-
If You Want It Done Right, You Gotta Do It Yourself
July 23, 2010
Have an opinion? Add your comment below. -
Hey, Program Director! Your station's Internet stream sounds terrible. Go fix it.
What? No, I don't have to hear it myself. I just know. Practically ALL Internet streams from radio stations have the same problems. The stream drops out. The sound's distorted. As soon as you go into a stop set, it's the same 3 or 4 PSAs over and over. It's very off-putting. Go put something else in there. I'll wait.
NOW what? Oh, you don't have time? It's low priority? You have so many other things to do? Nobody's listening? It doesn't matter to the ratings?
We need to talk.

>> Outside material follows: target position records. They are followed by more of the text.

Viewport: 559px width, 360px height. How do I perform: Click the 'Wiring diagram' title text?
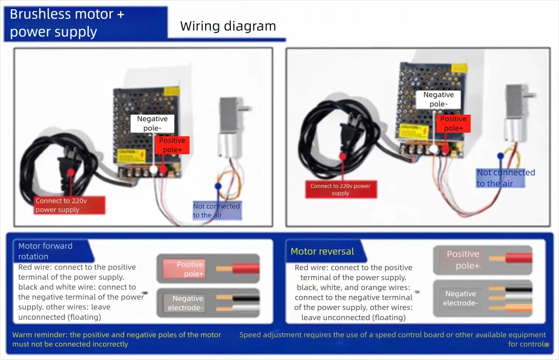click(x=228, y=26)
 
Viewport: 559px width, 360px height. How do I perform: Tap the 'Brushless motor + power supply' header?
click(x=67, y=23)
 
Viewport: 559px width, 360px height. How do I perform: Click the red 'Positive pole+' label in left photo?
click(x=172, y=145)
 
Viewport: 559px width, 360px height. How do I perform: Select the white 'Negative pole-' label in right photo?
click(x=438, y=100)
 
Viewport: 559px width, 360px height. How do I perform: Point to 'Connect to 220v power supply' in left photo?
click(x=69, y=205)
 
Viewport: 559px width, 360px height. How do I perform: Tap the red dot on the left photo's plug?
click(x=71, y=172)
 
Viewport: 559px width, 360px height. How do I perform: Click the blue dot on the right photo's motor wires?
click(x=501, y=155)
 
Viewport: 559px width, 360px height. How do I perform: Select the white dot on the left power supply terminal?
click(x=153, y=170)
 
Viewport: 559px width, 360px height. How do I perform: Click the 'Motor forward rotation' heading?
click(x=45, y=251)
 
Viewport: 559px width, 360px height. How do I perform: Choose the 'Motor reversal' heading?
click(x=322, y=252)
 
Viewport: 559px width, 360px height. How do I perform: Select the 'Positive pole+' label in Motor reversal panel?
click(x=463, y=260)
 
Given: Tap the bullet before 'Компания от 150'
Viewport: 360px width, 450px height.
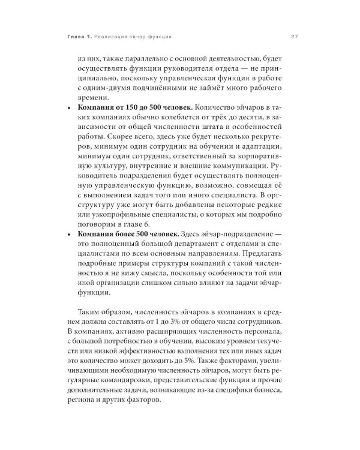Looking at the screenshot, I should point(72,107).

We need to talk about more than just the PSAs on your Internet stream.
The Internet stream thing was the topic of a panel on which I found myself at the Conclave and RAIN Summit Midwest in Minneapolis last week, and I can dispose of this one in a few words: If you're a Program Director, the Internet stream is your responsibility. If you're not lucky enough to have a staffer whose job it is to be, effectively, the Program Director of the stream -- and even if you DO have someone to do that -- the stream is your product. It's going out under your call letters, under your name. When you fill those commercial breaks with grating, repetitive, poorly-produced PSAs that don't even match the programming, or when you just throw in promos that keep repeating, or when there's ANYTHING that can drive listeners to that stream away, you're losing customers.

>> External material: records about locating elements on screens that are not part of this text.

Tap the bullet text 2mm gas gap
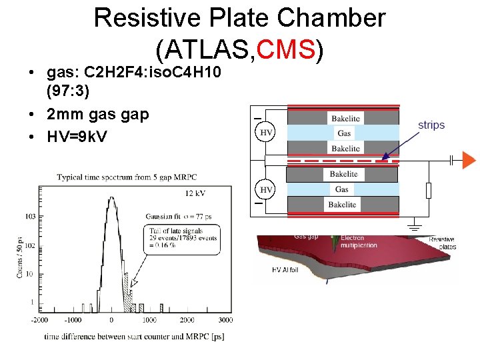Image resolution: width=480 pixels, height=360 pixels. point(98,114)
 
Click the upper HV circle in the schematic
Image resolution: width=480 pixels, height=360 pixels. point(266,133)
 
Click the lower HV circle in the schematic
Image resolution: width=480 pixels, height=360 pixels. point(266,190)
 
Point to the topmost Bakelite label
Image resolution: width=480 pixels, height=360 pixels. point(345,119)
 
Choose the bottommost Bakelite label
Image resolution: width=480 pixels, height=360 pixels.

Maybe you don't care because most of the streams mostly don't show up in the ratings yet, but they will, soon enough, and you don't want to, in effect, train your listeners to bail out on you the moment the commercials show up. I know, you can't stream the on-air commercials because of the union. I know, you're overworked. I know, I know, I know. No matter. Go get more material. Produce Net-only news briefs. Find good features from your news network provider. Play a hit song. Ask listeners to produce commentary you can run in those breaks. Do your own commentary. I'LL do a commentary. ANYTHING but what you're throwing into the automation right now. In a PPM world, you can't give listeners -- even the ones listening on the Internet -- a reason to go someplace else. So don't.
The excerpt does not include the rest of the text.